An encyclopedia of rock and roll might be an exciting project with very worthwhile results. To do it right, you need a team of at least three or four disciplined enthusiasts, at least one of whom would be from England, all willing to do a lot of legwork in London, Liverpool, L.A., New York, Nashville, Memphis, Philadelphia, San Francisco, Chicago, New Orleans… You’d expect carefully chosen entries on and photographs of performers, managers, songwriters, producers, the audience, and forgotten cultural memorabilia; interviews; impeccably correct and complete discographies; and a sense of humor. Most of all, you’d want a sense of priorities—and a sense of history. What really mattered?
Miss Roxon’s format includes brief entries on groups and individual performers (from a few lines to three or four pages) plus a discography for almost every entry that includes album titles, song titles from the albums, and singles (both sides).
This should be OK except that even this simple approach is not followed faithfully. She neglects to list on what label records appeared, a crucial factor in many careers (Ray Charles or Chuck Berry, for example), and she lists the release dates only occasionally, when they are easy to find out. We know when Berry’s last LP was released; what’s crucial is when his first were. Much of Roxon’s discographical information is incomplete or inaccurate; this makes it impossible to trust her when reading about an artist with whom you’re unfamiliar. The Dylan singles list, for example, has “Like A Rolling Stone” as his first single, omitting even something as obvious as “Subterranean Homesick Blues” completely. With Elvis she lists EPs as LPs, and so on. Thus the book has negligible value as a reference book. The selection of photographs is unmentionable.

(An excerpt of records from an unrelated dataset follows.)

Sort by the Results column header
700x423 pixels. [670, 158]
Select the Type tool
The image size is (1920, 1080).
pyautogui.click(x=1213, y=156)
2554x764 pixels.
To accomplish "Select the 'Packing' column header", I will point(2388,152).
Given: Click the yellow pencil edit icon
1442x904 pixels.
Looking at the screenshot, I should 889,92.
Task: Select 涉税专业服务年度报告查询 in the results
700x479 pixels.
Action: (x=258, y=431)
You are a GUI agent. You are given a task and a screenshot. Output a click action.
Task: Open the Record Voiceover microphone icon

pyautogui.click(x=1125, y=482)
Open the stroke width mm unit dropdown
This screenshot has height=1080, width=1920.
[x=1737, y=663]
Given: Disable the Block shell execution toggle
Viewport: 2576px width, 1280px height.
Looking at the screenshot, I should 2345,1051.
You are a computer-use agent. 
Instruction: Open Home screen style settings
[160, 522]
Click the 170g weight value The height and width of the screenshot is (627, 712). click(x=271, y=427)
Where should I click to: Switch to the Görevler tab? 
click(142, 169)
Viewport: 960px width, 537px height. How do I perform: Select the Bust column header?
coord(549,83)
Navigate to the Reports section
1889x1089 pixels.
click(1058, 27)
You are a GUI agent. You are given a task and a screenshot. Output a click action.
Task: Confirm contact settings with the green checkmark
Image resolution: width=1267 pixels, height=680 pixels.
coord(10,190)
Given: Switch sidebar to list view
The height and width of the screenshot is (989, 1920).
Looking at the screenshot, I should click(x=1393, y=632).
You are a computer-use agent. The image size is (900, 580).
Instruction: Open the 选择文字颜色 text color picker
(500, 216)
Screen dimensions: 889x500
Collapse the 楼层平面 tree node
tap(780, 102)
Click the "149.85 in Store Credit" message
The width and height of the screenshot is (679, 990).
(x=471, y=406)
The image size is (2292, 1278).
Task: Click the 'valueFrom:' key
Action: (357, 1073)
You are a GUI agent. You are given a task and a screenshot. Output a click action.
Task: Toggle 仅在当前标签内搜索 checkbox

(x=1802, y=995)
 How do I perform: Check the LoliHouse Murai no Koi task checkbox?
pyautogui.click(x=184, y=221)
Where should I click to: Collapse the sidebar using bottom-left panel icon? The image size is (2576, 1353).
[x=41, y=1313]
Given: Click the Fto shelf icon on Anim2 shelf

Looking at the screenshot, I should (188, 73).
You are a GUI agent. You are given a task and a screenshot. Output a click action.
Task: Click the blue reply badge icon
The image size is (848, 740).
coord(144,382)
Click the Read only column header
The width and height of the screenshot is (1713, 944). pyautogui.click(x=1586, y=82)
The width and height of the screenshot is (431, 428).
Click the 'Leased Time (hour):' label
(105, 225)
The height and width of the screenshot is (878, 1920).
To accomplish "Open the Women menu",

Miss Roxon consistently devotes an inordinate amount of space to any former folksinger, slighting black performers (a failure of most rock publications, including this one); she’ll enter any no-talent hype as long as there was a press release to go on (Stone Country, Ultimate Spinach, etc.). Occasionally she’ll pull a slip that gives the whole show away. Kenneth Buttery (sic) “produced what must be the single most tasteful piece of drum work in modern pop on Dylan’s ‘Desolation Row.'” It’s so fucking tasteful you can’t even hear it. Not to mention the fact that Buttrey didn’t play on the LP. Miss Roxon, as it becomes obvious, simply doesn’t know the music.
The book has bright spots—extremely good entries on Ritchie Valens, Buddy Holly, and the Vagrants, plus Billboard‘s list of the top singles from 1948 to 1968, by the week. But that’s about all.